— REQUIRED ACTION —
All lines from the one that contains "Select the Popular" to the end of the data must be retyped exactly. Pictures are not retyped.

(Saved entries)
# # #

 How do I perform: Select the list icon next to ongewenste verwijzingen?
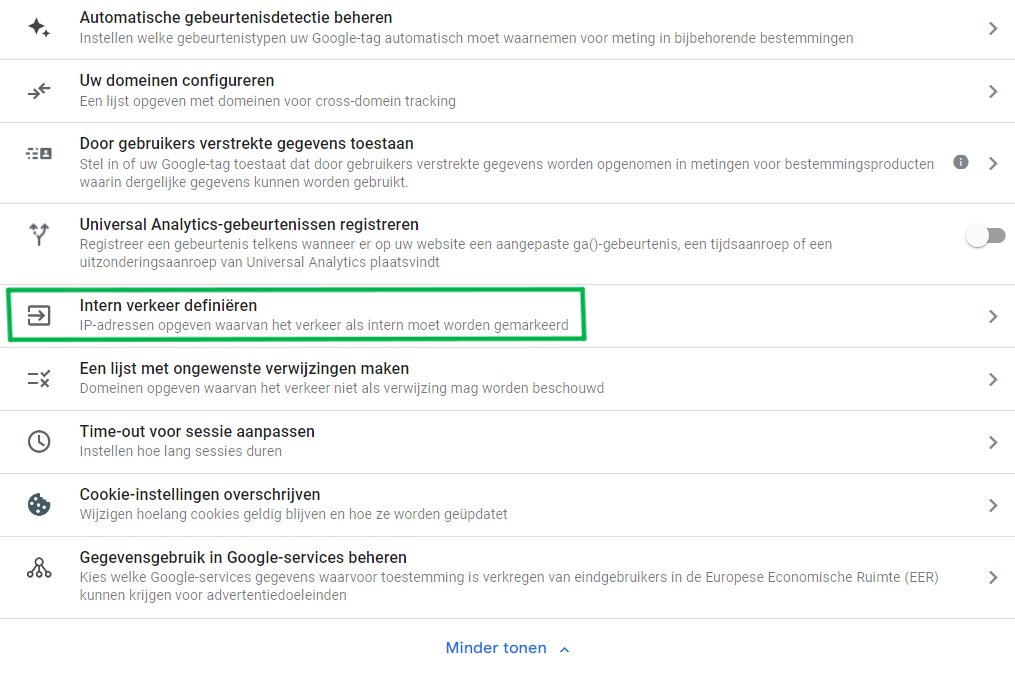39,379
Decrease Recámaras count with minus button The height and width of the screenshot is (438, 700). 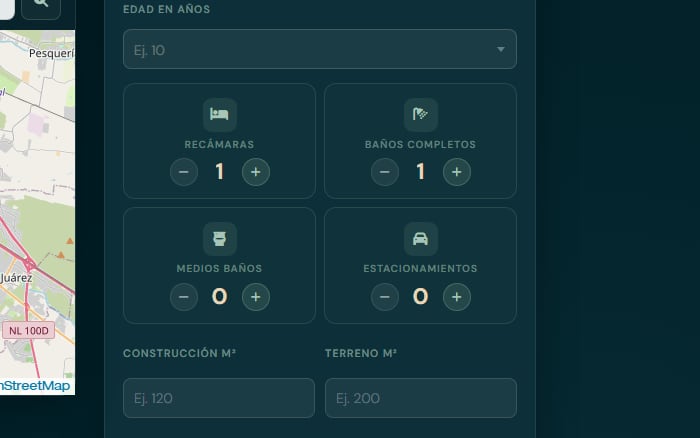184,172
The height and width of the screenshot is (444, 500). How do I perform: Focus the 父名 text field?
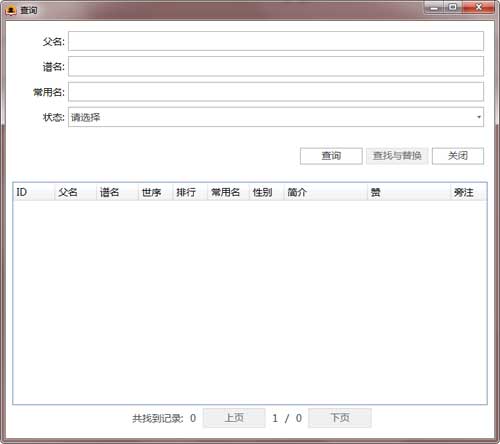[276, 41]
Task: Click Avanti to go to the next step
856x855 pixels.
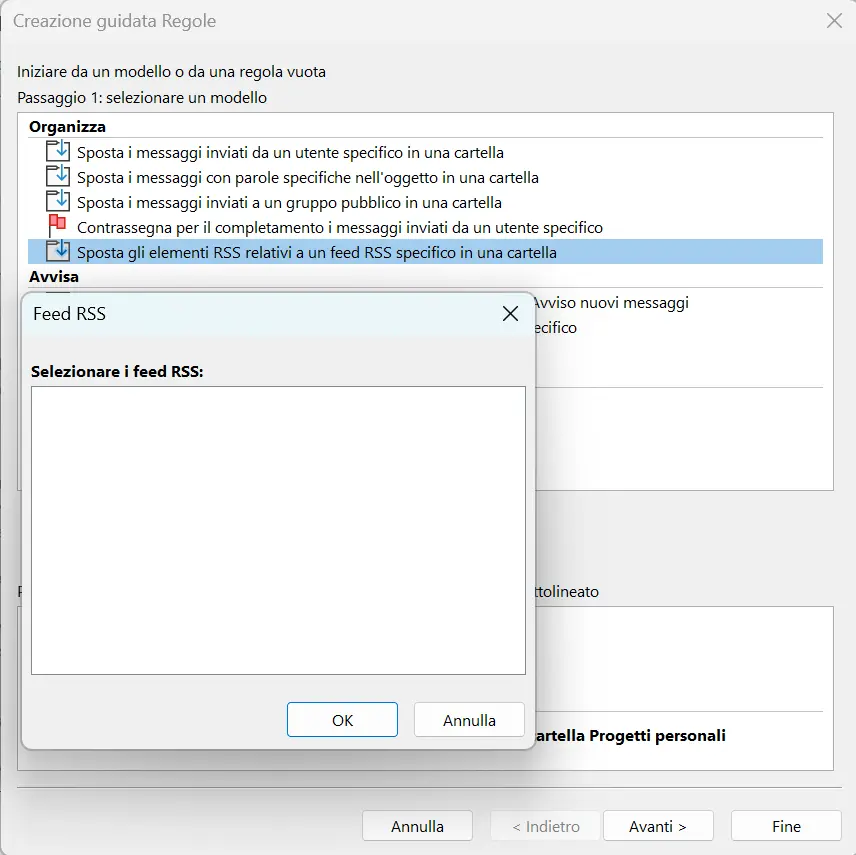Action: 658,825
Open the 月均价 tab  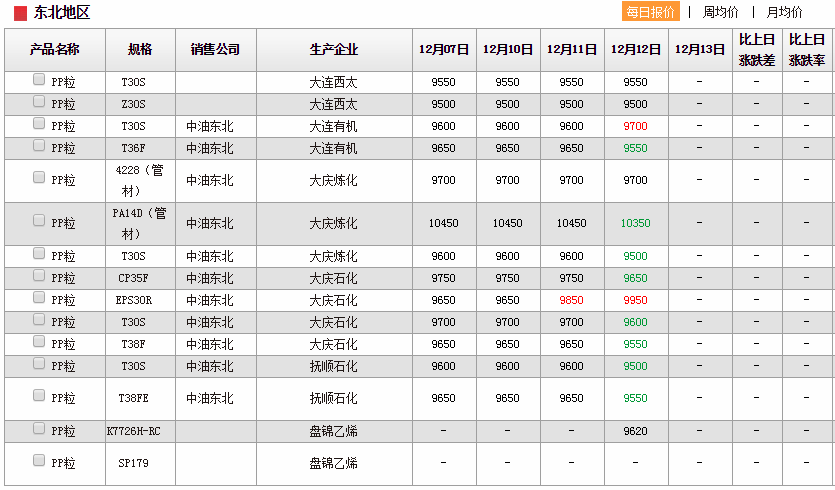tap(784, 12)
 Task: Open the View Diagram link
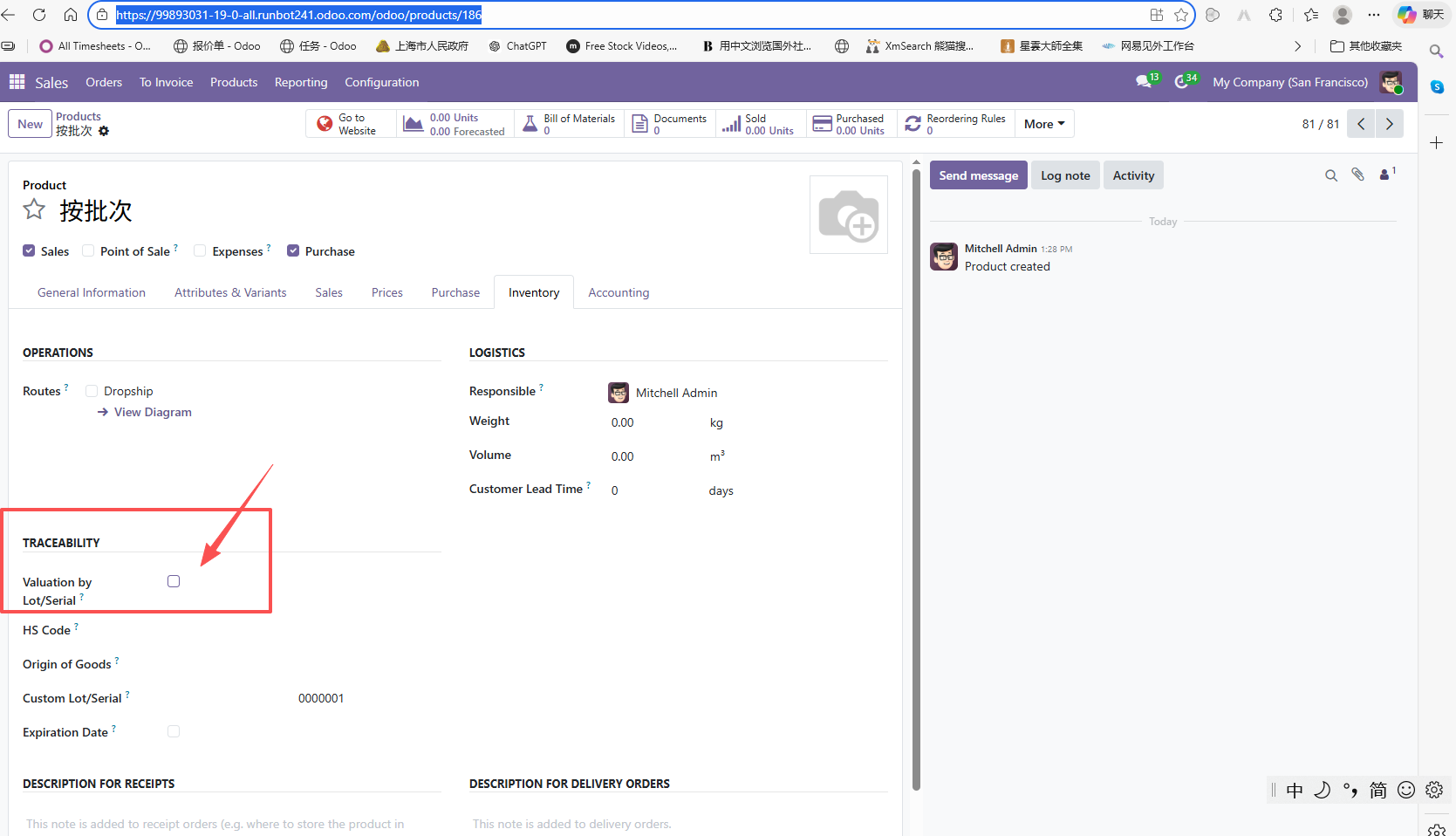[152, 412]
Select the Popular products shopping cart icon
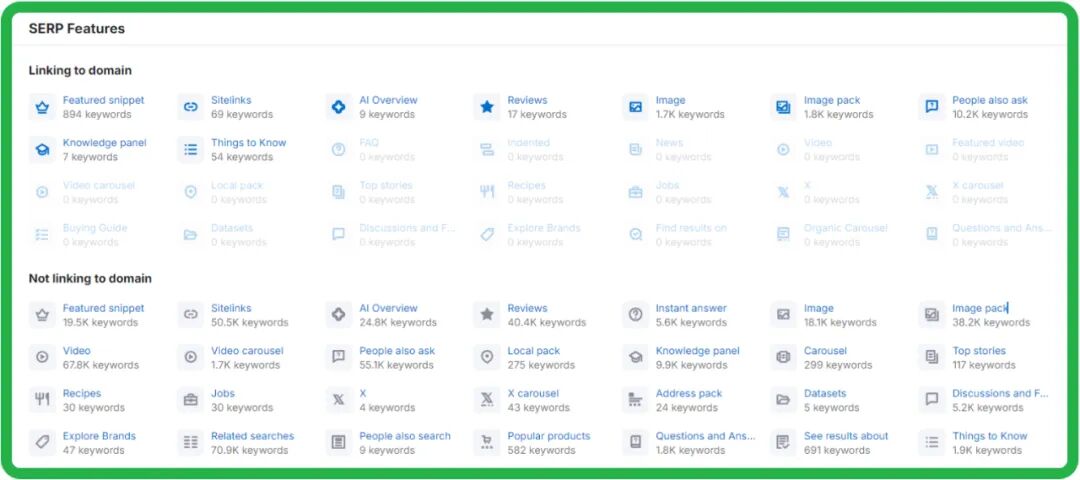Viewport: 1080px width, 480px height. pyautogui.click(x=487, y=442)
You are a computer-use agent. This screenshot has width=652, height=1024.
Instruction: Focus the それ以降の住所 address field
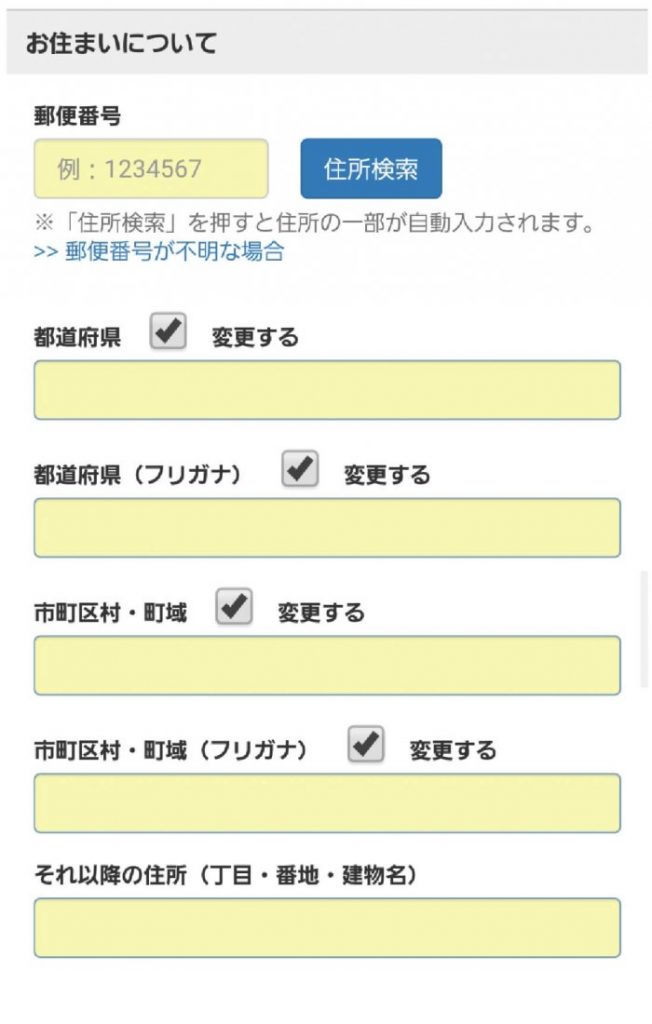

# # #

— RESULT —
Select the Popular products shopping cart icon
Viewport: 1080px width, 480px height. pyautogui.click(x=487, y=442)
You are a computer-use agent. This screenshot has width=652, height=1024.
Instruction: Focus the それ以降の住所 address field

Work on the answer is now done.